### PROBLEM TO SOLVE
Write out each line from the data below that includes the word "Open".

### EXERCISE INPUTS
# # # #

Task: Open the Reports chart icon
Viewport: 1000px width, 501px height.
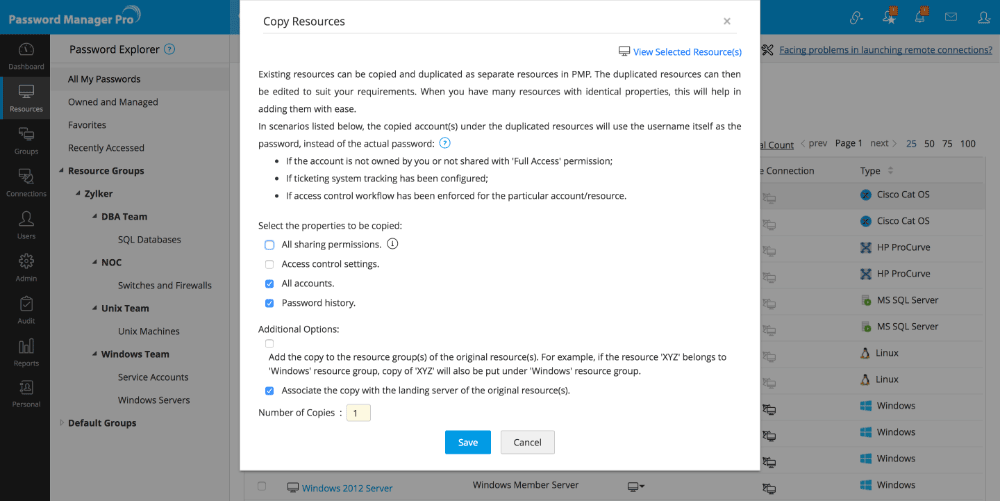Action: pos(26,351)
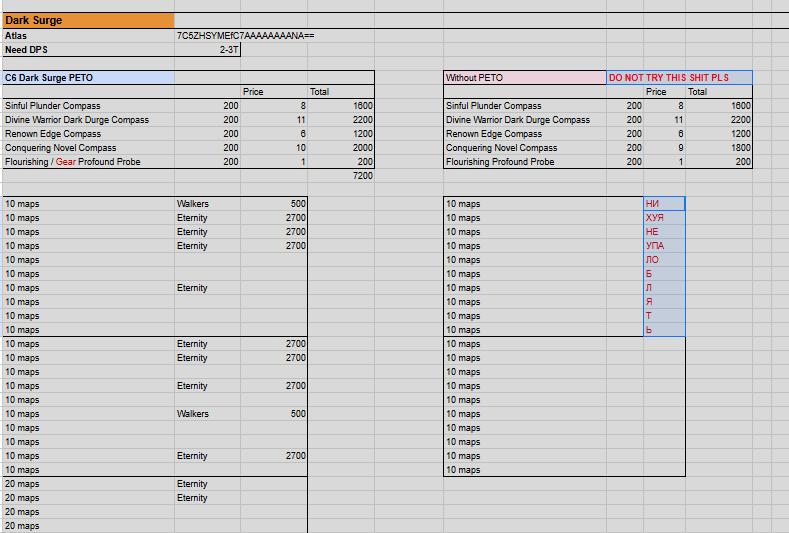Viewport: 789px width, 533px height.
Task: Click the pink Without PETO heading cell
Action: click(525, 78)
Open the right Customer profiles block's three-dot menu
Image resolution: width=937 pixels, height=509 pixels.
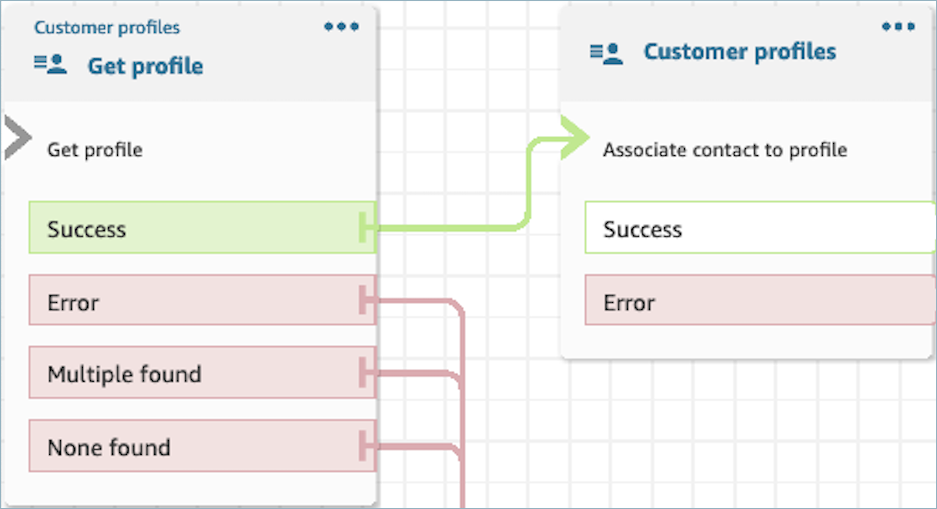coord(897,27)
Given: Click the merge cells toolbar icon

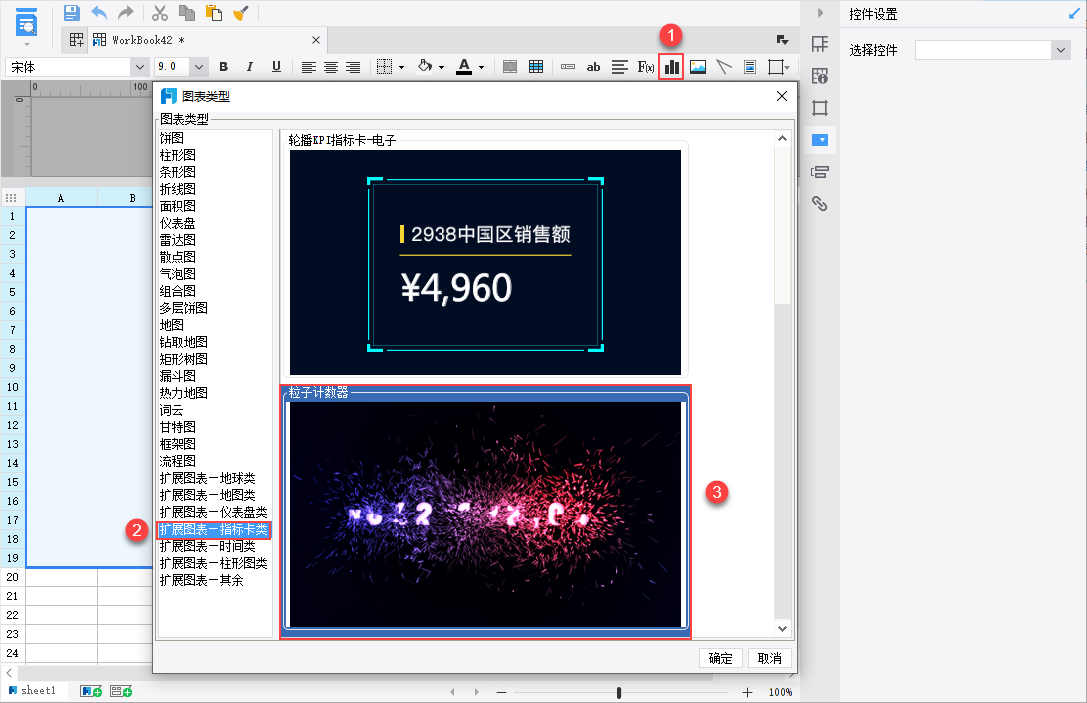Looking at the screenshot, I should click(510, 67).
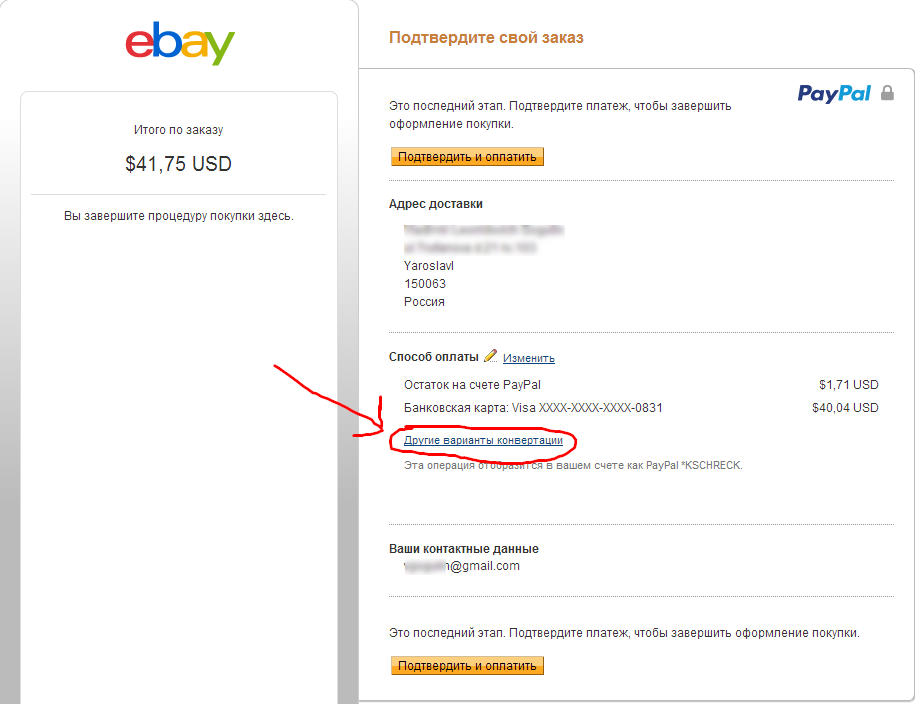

# # # #

### RESPONSE AREA
Task: Open the Reports chart icon
Open the right Customer profiles block's three-dot menu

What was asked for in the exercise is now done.